About a year ago, I moved from Outspark to Grockit. I remember joining the team knowing that the product had a ways to go, but the people are outstanding.
A year later, we've done some amazing things in terms of furthing social learning: Grockit for Good tranformed Grockit into a 1-for-1 company; Grockit Answers uses video to make asynchronous social learning a reality; Grockit in Facebook lets you create private study rooms with friends; Grockit SchoolMatch helps students find the right schools for them; and Grockit is working very closely with Georgetown University to provide students and alum with online test prep.
And, the team at Grockit has grown and proven to be more oustanding than I first understood. Together, we've attracted another round of financing, launched an open-source project to improve our adaptive learning algorithm, and partnered with Startup Weekend and the Bill and Melinda Gates Foundation to create StartupWeekend.edu.
Grockit has a lot in store for this year, including working with some high-profile private K-12 schools to provide more data points supporting Grockit's efficacy in social learning. And, I'm totally loving my work.
Recently, I was approached by a Peter Thiel Foundation Fellow researching incentives-based learning. Peter was an investor in Gazillion's Smartycard, a founder's fund investment. Working with the Peter Thiel Foundation Fellow has been very stimulating.
Over the last month, I've spent several hours discussing and rethinking the lessons learned in nearly two years of working on SmartyCard as a game division, and then as a potential "spinout" of Gazillion. The mental exercises have really reinvigorated my thoughts about incentives and payments in educational games, sites and services.

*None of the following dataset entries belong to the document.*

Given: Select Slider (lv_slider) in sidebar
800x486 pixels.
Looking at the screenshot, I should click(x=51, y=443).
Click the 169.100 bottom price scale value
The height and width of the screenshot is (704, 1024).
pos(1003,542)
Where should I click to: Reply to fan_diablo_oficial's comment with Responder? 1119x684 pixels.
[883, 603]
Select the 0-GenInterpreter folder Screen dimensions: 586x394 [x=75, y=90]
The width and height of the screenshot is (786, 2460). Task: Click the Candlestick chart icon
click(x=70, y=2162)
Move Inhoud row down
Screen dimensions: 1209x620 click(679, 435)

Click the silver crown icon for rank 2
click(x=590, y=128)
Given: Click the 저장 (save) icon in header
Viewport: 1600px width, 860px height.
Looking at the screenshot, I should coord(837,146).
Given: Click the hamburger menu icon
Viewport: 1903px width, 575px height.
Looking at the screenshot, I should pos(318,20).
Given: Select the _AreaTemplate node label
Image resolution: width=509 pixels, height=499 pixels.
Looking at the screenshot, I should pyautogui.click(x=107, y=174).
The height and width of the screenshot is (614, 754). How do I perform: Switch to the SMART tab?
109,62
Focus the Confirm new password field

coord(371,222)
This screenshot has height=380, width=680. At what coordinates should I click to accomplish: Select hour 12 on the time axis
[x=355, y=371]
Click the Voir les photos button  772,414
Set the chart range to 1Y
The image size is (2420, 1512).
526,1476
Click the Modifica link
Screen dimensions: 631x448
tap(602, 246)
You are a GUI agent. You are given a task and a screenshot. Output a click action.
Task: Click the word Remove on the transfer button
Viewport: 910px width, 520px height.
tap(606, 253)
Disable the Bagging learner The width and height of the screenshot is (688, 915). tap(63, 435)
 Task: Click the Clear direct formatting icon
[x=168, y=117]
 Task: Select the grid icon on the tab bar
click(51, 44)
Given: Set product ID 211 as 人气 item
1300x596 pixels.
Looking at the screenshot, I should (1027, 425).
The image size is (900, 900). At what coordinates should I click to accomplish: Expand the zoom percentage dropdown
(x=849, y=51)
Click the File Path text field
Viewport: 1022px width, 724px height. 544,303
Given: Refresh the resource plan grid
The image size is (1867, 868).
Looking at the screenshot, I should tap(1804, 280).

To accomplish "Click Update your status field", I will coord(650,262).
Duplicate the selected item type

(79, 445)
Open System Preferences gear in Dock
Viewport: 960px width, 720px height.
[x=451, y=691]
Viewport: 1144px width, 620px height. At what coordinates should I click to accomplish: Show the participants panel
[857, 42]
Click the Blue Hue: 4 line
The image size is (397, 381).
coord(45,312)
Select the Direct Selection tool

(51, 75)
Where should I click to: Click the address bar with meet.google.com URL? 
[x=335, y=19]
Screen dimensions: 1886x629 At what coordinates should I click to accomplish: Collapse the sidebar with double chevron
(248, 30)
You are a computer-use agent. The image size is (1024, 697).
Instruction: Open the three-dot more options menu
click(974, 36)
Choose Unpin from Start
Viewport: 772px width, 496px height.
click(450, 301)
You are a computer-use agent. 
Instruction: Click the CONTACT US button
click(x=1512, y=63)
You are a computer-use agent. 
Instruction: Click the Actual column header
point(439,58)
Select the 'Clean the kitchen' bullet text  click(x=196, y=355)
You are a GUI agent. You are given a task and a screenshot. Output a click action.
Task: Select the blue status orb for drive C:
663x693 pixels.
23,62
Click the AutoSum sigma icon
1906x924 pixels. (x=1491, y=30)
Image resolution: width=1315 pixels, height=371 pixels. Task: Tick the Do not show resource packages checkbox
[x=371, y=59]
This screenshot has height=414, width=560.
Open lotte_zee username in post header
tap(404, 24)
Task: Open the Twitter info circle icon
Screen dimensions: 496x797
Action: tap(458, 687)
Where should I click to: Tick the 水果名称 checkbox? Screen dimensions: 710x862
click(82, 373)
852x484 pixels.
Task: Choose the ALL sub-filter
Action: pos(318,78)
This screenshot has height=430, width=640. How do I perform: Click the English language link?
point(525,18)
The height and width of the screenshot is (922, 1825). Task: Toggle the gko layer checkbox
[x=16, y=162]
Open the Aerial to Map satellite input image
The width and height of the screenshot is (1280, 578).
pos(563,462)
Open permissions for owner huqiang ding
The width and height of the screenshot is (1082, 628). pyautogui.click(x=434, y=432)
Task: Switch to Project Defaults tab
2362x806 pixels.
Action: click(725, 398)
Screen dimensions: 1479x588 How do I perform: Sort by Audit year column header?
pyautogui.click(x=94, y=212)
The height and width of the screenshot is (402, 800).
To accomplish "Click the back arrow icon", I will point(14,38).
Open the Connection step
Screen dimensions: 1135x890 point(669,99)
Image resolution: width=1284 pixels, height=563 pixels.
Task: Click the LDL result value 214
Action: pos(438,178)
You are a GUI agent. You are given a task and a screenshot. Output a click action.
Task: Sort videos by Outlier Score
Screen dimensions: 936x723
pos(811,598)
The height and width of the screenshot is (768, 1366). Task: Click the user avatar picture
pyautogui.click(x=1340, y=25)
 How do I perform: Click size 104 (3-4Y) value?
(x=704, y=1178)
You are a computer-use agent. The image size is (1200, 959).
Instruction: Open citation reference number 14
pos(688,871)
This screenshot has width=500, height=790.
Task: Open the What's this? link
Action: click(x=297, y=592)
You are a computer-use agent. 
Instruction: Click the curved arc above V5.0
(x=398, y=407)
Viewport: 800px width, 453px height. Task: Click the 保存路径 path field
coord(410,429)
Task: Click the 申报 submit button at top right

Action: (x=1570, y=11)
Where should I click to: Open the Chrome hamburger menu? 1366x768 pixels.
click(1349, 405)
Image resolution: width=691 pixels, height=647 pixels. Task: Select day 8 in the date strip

There's a real opportunity to create an incentive structure for learning in high school. But increasingly, I'm convinced the application context in which incentives are provisioned needs to be viral -- somewhere like Facebook. And, incentives need to appeal to ego -- the developing super-id that feeds off of social reward and "knowing" and "helping".
Finally, I've come to realize that friends are an acceptable currency for millenials. Offers are too. There's one other currency that people are starting to understand -- user-generated-content. There's going to be a beautiful little collision at that intersection, I'm looking forward to seeing it happen.